▶ [Task goal]:
Please write out every record below exactly as it stands.

▶ [Records supplied]:
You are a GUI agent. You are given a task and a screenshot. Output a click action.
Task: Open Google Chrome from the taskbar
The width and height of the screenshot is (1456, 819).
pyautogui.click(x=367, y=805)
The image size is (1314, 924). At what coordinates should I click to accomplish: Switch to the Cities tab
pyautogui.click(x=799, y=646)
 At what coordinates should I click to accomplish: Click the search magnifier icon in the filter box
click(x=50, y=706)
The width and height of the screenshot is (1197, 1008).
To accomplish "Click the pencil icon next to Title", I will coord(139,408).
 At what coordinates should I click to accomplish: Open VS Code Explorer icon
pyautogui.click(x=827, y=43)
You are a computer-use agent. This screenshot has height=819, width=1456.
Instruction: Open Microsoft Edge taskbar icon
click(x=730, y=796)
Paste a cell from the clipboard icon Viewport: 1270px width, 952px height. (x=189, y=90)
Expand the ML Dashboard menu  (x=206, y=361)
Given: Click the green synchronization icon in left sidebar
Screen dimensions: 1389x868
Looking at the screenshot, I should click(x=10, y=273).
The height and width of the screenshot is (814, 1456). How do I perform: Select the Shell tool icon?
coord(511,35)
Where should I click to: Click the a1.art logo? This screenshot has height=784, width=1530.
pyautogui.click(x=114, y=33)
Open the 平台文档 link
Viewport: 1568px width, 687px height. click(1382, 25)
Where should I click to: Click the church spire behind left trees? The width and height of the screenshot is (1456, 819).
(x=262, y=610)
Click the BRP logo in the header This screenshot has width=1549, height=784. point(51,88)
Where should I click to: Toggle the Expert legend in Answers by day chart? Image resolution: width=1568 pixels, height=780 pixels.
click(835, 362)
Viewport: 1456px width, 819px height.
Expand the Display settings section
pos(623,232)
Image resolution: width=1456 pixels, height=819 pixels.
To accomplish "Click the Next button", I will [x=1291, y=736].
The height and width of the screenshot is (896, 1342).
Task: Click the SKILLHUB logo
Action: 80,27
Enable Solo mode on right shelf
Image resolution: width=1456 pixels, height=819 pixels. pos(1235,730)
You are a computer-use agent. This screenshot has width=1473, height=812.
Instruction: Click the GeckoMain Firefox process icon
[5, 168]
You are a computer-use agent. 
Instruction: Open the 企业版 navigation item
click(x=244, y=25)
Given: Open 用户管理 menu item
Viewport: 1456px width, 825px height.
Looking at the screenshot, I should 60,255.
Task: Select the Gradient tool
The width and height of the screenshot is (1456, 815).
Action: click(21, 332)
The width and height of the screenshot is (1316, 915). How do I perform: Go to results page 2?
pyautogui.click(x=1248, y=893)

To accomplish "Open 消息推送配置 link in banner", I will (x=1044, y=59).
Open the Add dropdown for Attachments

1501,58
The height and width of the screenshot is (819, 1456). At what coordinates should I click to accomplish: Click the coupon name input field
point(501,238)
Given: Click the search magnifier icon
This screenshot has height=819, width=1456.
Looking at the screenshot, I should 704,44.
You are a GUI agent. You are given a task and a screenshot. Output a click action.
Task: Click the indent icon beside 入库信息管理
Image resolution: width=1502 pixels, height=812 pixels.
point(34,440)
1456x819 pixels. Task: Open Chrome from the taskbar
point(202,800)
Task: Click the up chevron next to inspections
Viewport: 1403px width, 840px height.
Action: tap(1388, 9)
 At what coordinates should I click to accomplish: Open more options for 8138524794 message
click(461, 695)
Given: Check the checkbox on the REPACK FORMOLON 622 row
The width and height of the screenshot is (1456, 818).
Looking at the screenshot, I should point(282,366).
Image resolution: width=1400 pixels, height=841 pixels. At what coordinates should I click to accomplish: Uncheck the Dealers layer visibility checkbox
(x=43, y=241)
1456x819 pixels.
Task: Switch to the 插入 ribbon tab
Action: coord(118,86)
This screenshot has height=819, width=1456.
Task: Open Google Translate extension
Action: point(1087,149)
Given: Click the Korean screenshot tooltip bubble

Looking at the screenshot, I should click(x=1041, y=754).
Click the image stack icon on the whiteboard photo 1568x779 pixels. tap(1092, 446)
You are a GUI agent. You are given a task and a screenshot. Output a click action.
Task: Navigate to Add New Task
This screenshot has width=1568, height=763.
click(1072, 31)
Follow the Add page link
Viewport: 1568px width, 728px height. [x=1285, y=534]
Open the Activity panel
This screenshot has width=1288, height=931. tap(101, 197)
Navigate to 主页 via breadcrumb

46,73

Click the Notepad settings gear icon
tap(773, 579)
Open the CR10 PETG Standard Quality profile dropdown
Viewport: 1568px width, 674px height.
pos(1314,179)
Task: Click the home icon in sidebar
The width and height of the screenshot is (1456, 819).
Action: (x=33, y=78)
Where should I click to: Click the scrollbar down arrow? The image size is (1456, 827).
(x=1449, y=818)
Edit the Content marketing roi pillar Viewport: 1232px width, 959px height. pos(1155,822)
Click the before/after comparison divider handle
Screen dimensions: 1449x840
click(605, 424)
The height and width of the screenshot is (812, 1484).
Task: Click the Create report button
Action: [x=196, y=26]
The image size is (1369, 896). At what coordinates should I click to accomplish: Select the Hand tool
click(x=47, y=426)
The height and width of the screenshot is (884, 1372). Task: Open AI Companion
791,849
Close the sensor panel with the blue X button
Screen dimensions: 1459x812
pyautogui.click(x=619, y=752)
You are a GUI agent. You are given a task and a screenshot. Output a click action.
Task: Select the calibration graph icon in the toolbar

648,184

▶ [Result of the task]:
You are a GUI agent. You are given a task and a screenshot. Output a click action.
Task: Open Google Chrome from the taskbar
The width and height of the screenshot is (1456, 819).
pyautogui.click(x=367, y=805)
The image size is (1314, 924). At what coordinates should I click to accomplish: Switch to the Cities tab
pyautogui.click(x=799, y=646)
 At what coordinates should I click to accomplish: Click the search magnifier icon in the filter box
click(x=50, y=706)
The width and height of the screenshot is (1197, 1008).
To accomplish "Click the pencil icon next to Title", I will coord(139,408).
 At what coordinates should I click to accomplish: Open VS Code Explorer icon
pyautogui.click(x=827, y=43)
You are a computer-use agent. This screenshot has height=819, width=1456.
Instruction: Open Microsoft Edge taskbar icon
click(x=730, y=796)
Paste a cell from the clipboard icon Viewport: 1270px width, 952px height. (x=189, y=90)
Expand the ML Dashboard menu  (x=206, y=361)
Given: Click the green synchronization icon in left sidebar
Screen dimensions: 1389x868
Looking at the screenshot, I should click(x=10, y=273).
The height and width of the screenshot is (814, 1456). How do I perform: Select the Shell tool icon?
coord(511,35)
Where should I click to: Click the a1.art logo? This screenshot has height=784, width=1530.
pyautogui.click(x=114, y=33)
Open the 平台文档 link
Viewport: 1568px width, 687px height. click(1382, 25)
Where should I click to: Click the church spire behind left trees? The width and height of the screenshot is (1456, 819).
(x=262, y=610)
Click the BRP logo in the header This screenshot has width=1549, height=784. point(51,88)
Where should I click to: Toggle the Expert legend in Answers by day chart? Image resolution: width=1568 pixels, height=780 pixels.
click(835, 362)
Viewport: 1456px width, 819px height.
Expand the Display settings section
pos(623,232)
Image resolution: width=1456 pixels, height=819 pixels.
To accomplish "Click the Next button", I will [x=1291, y=736].
The height and width of the screenshot is (896, 1342).
Task: Click the SKILLHUB logo
Action: 80,27
Enable Solo mode on right shelf
Image resolution: width=1456 pixels, height=819 pixels. pos(1235,730)
You are a computer-use agent. This screenshot has width=1473, height=812.
Instruction: Click the GeckoMain Firefox process icon
[5, 168]
You are a computer-use agent. 
Instruction: Open the 企业版 navigation item
click(x=244, y=25)
Given: Open 用户管理 menu item
Viewport: 1456px width, 825px height.
Looking at the screenshot, I should 60,255.
Task: Select the Gradient tool
The width and height of the screenshot is (1456, 815).
Action: click(21, 332)
The width and height of the screenshot is (1316, 915). How do I perform: Go to results page 2?
pyautogui.click(x=1248, y=893)

To accomplish "Open 消息推送配置 link in banner", I will (x=1044, y=59).
Open the Add dropdown for Attachments

1501,58
The height and width of the screenshot is (819, 1456). At what coordinates should I click to accomplish: Click the coupon name input field
point(501,238)
Given: Click the search magnifier icon
This screenshot has height=819, width=1456.
Looking at the screenshot, I should 704,44.
You are a GUI agent. You are given a task and a screenshot. Output a click action.
Task: Click the indent icon beside 入库信息管理
Image resolution: width=1502 pixels, height=812 pixels.
point(34,440)
1456x819 pixels. Task: Open Chrome from the taskbar
point(202,800)
Task: Click the up chevron next to inspections
Viewport: 1403px width, 840px height.
Action: tap(1388, 9)
 At what coordinates should I click to accomplish: Open more options for 8138524794 message
click(461, 695)
Given: Check the checkbox on the REPACK FORMOLON 622 row
The width and height of the screenshot is (1456, 818).
Looking at the screenshot, I should point(282,366).
Image resolution: width=1400 pixels, height=841 pixels. At what coordinates should I click to accomplish: Uncheck the Dealers layer visibility checkbox
(x=43, y=241)
1456x819 pixels.
Task: Switch to the 插入 ribbon tab
Action: coord(118,86)
This screenshot has height=819, width=1456.
Task: Open Google Translate extension
Action: point(1087,149)
Given: Click the Korean screenshot tooltip bubble

Looking at the screenshot, I should click(x=1041, y=754).
Click the image stack icon on the whiteboard photo 1568x779 pixels. tap(1092, 446)
You are a GUI agent. You are given a task and a screenshot. Output a click action.
Task: Navigate to Add New Task
This screenshot has width=1568, height=763.
click(1072, 31)
Follow the Add page link
Viewport: 1568px width, 728px height. [x=1285, y=534]
Open the Activity panel
This screenshot has width=1288, height=931. tap(101, 197)
Navigate to 主页 via breadcrumb

46,73

Click the Notepad settings gear icon
tap(773, 579)
Open the CR10 PETG Standard Quality profile dropdown
Viewport: 1568px width, 674px height.
pos(1314,179)
Task: Click the home icon in sidebar
The width and height of the screenshot is (1456, 819).
Action: (x=33, y=78)
Where should I click to: Click the scrollbar down arrow? The image size is (1456, 827).
(x=1449, y=818)
Edit the Content marketing roi pillar Viewport: 1232px width, 959px height. pos(1155,822)
Click the before/after comparison divider handle
Screen dimensions: 1449x840
click(605, 424)
The height and width of the screenshot is (812, 1484).
Task: Click the Create report button
Action: [x=196, y=26]
The image size is (1369, 896). At what coordinates should I click to accomplish: Select the Hand tool
click(x=47, y=426)
The height and width of the screenshot is (884, 1372). Task: Open AI Companion
791,849
Close the sensor panel with the blue X button
Screen dimensions: 1459x812
pyautogui.click(x=619, y=752)
You are a GUI agent. You are given a task and a screenshot. Output a click action.
Task: Select the calibration graph icon in the toolbar

648,184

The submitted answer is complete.